With the Thanksgiving public holiday for the US on Thursday, it will be very much a front-loaded week for major markets. Furthermore, much of the action in the calendar comes on Wednesday with the flash PMIs for major economies. After months of economic deterioration, if consensus expectations are anything to go by, there are a few signs of stability forming. Traders will also be watching for the Reserve Bank of New Zealand (RBNZ). With another aggressive hike expected, will there be a dovish surprise in store?

Watch for: 

  • North America – US Flash PMIs, Durable Goods and FOMC minutes
  • Europe – Eurozone Consumer Confidence and flash PMIs for the Eurozone and the UK
  • Asia – Flash PMIs for Australia and Japan in addition to the RBNZ
  • LatAm – Mid-month inflation for Brazil and Mexico

North America

N.B. Forecasts are the latest available consensus 

US dollar (USD)

If the economic calendar is anything to go by, it is likely to be a relatively quiet week for the USD and this could translate across major forex pairs. The Thanksgiving public holiday means a lot of the data is being shunted forward. However, the lack of tier-one data may mean that many traders will be reluctant to take a view for positions over Thanksgiving.
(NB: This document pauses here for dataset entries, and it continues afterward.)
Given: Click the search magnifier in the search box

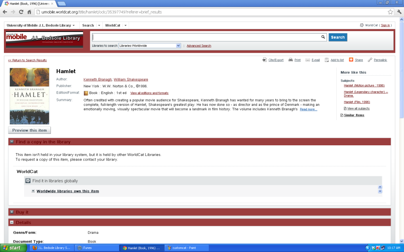Looking at the screenshot, I should (323, 37).
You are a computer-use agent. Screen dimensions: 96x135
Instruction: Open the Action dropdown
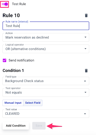(46, 37)
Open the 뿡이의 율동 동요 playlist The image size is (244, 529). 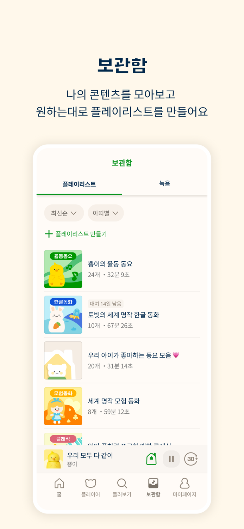coord(113,264)
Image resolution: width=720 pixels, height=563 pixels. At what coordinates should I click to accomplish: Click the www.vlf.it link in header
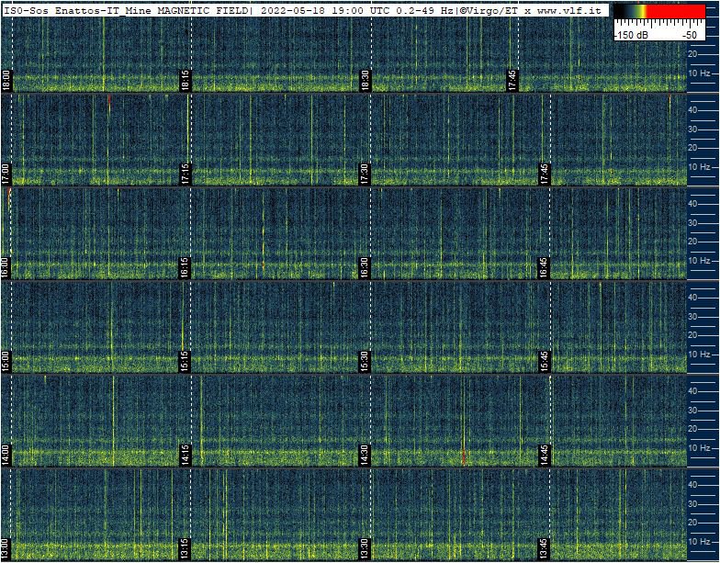pyautogui.click(x=572, y=8)
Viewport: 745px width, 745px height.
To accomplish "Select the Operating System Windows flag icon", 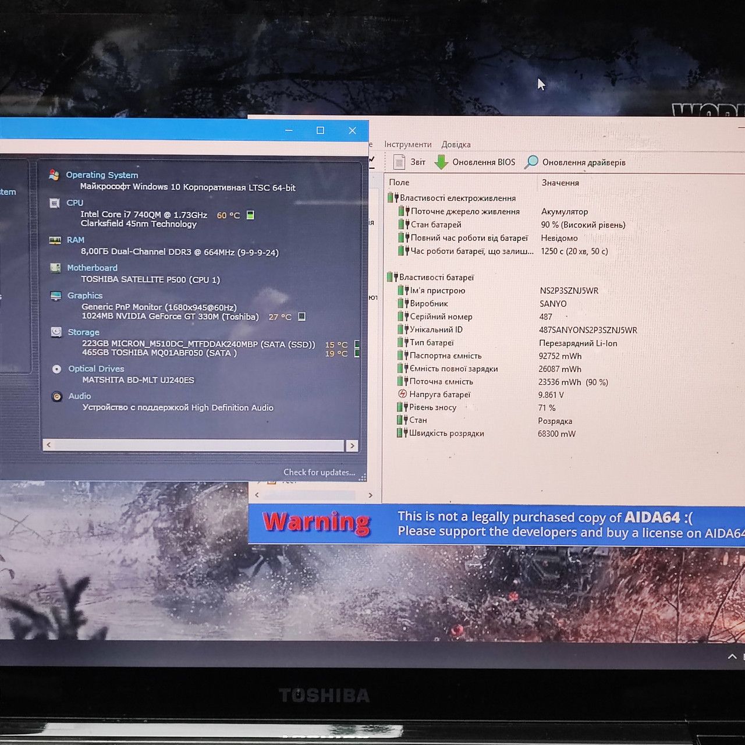I will pyautogui.click(x=54, y=175).
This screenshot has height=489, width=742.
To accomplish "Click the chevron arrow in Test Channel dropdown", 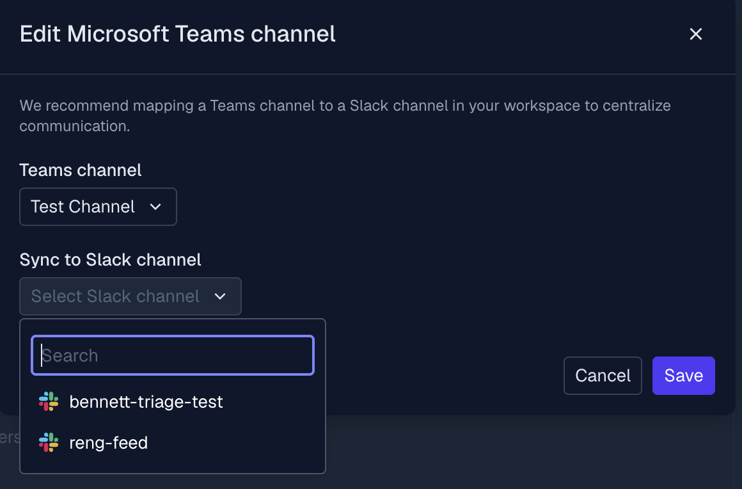I will (155, 207).
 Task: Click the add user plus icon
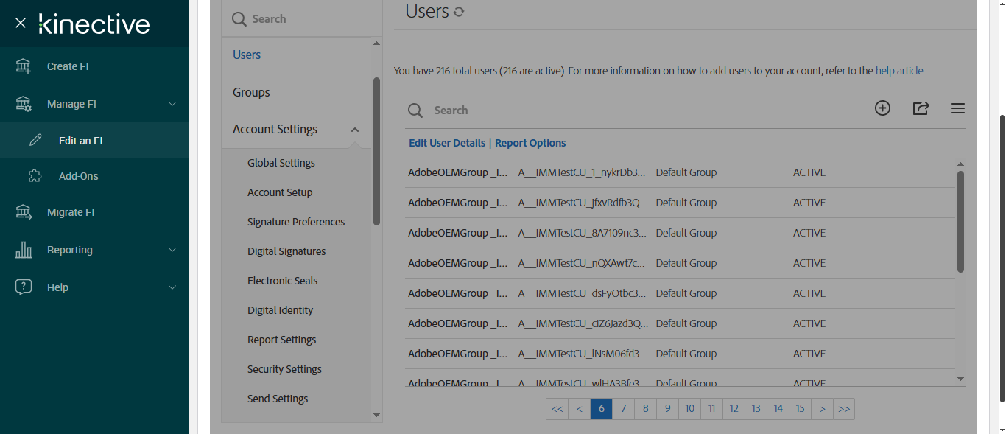coord(882,108)
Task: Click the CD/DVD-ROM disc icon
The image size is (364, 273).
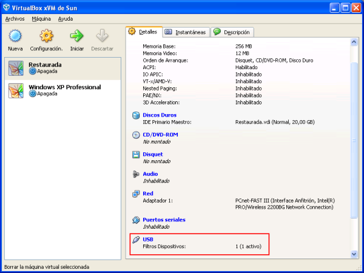Action: click(136, 135)
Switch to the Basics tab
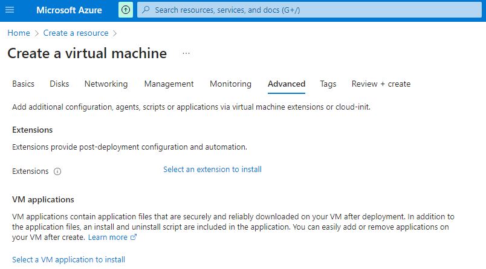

From a market perspective, the direction of US Treasury yields remains a key driver for market sentiment and USD performance. As yields picked up towards the end of last week, the selling pressure abated on the USD. This may give rise to a near-term retracement and a chance for the USD to claw back some losses. However, with the Thanksgiving holiday looming, these moves may be short-lived.

Canadian dollar (CAD)

The CAD continues to be the most subdued of the major currencies as the Bank of Canada has turned more cautious recently. The CAD underperforms during recovery phases but holds ground relatively well during the corrective moves. As such, with major currencies setting up for potential near-term corrective moves against the USD in the coming days, there could be a relatively stable outlook for the CAD. A solid set of retail sales would help too.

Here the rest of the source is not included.